Kämpft die Politik gegen den Markt?
Es entsteht der Eindruck, dass die Politik gegen den Markt kämpft. Für den Bürger und selbst für Fachleute ist die komplexe Gemengelage nicht mehr zu überblicken, was allerlei Unsinn hervorbringt und es schwer macht zwischen populistischen Aussagen und ernsthaften Überlegungen zu unterscheiden.
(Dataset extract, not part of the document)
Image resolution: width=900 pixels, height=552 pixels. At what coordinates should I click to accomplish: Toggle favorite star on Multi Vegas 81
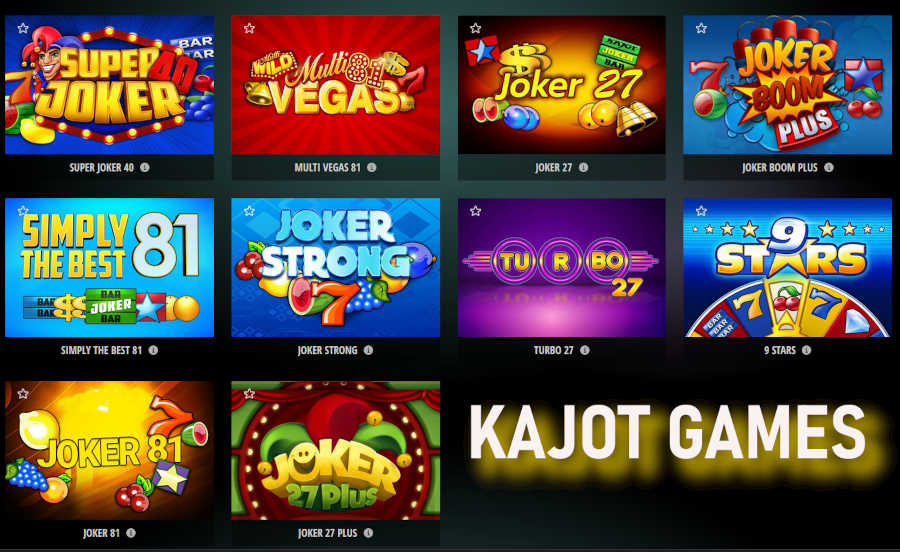[x=249, y=28]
(Zum Bild: Der Gastautor dieses Beitrages ist Diplom-Ökonom und war Portfoliomanager bei der Capital Management International of Deutsche Bank, Frankfurt/New-York/Tokio für institutionelle Kunden, sowie in verschiedenen leitenden Funktionen im BHW. Im zurückliegenden Kommunalwahlkampf war er Landratskandidat der FDP. Foto: Wennemann)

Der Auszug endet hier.